Vincenz was one of the first lesbian members of the original Mattachine Society of Washington, D.C., a gay-rights organization, and the first editor of its newsletter, “The Homosexual Citizen.” She marched in the historic picket of the White House on April 17, 1965, participated in annual July 4th gay-rights demonstrations in Philadelphia, and was part of the delegation that met with U.S. Civil Service Commission officials in 1965 to discuss the continued federal ban on hiring homosexuals. Vincenz was also an early member of the Daughters of Bilitis, a national lesbian-rights organization, wrote a biweekly column for the New York-based Gay magazine, and was interviewed often by the media with other lesbian leaders.
The collection of some 10,000 items documents both her personal biography and the larger gay rights movement. Included are diaries, photographs, family papers, correspondence, academic and research files, printed matter and organizational records. The collection will be available for research use once the materials are organized and a finding aid is prepared.
Of special note are two iconic 16-mm films made by Vincenz of several early gay-rights events. These are “The Second Largest Minority” (7 min.), which documents the “Reminder Day Picket” at Independence Hall, Philadelphia, July 4, 1968; and “Gay and Proud,” (11.5 min.), of the first Christopher Street Liberation Day Parade held in New York City, June 28, 1970, to commemorate the first anniversary of the Stonewall Riots, a watershed in the history of gay rights in America. Excerpts from Vincenz’s films are included in a number of documentaries including “Stonewall Uprising” (American Experience, 2011).

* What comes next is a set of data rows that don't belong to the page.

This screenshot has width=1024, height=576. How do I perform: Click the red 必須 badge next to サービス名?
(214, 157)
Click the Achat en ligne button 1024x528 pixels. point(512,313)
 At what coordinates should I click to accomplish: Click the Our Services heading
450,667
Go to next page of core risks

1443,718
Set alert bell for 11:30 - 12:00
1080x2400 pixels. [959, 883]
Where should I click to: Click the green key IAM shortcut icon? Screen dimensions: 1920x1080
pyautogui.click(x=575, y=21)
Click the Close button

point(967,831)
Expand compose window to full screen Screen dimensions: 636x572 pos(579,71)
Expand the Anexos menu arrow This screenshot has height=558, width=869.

Born in 1937 in Hamburg, Germany, Vincenz immigrated to the United States, attended college, and received an M.A. in English from Columbia University before serving in the United States Army in 1963. She received a general discharge under honorable conditions because of her homosexuality. Following her discharge, Vincenz contacted pioneer gay-rights activist Frank Kameny, co-founder of the Mattachine Society of Washington, D.C., and began editing and writing articles for the society under the pseudonym Lily Hansen. In 1971, Vincenz helped launch the Kameny for Congress Campaign, thought to be the first time a publicly acknowledged gay person ran for office in the United States. Her collection includes original materials from the campaign.
Vincenz earned a master’s degree in psychology from George Mason University, and a Ph.D. in human development and psychology from the University of Maryland. In 1976, she started a psychotherapy practice, working with lesbian and bisexual women and, later, gay men during the height of the AIDS crisis. From 1971 to 1977, she ran a Gay Women’s Open House in her home every Wednesday evening to provide lesbian and bisexual women a nonthreatening place to meet and discuss common concerns, and in 1976 she served on the National Organization for Women’s Sexuality Task Force.
She and her spouse, Nancy Ruth Davis, were married in Key West, Fla., in 1986. Together, they founded the Empowerment Group for People Living with AIDS, in Arlington, Va., in the mid-1980s and the Community for Creative Self-Development in 1998. The latter organization holds forums, conferences, workshops, classes and special events.
The Vincenz papers will join the Manuscript Division’s holdings of more than 63 million items, including more than 11,500 collections that document the course of American history from its colonial origins to the present and encompass all aspects of American life such as politics, civic reform, war, diplomacy, national security, exploration, science and literature.
The donation was made through Vincenz’s agent, Charles Francis, co-founder of the Kameny Papers Project, which donated the papers of gay civil-rights pioneer Franklin E. Kameny to the Library of Congress in 2006.
Founded in 1800, the Library of Congress is the nation’s oldest federal cultural institution. The Library seeks to spark imagination and creativity and to further human understanding and wisdom by providing access to knowledge through its magnificent collections, programs, publications and exhibitions. Many of the Library’s rich resources can be accessed through its website at www.loc.gov.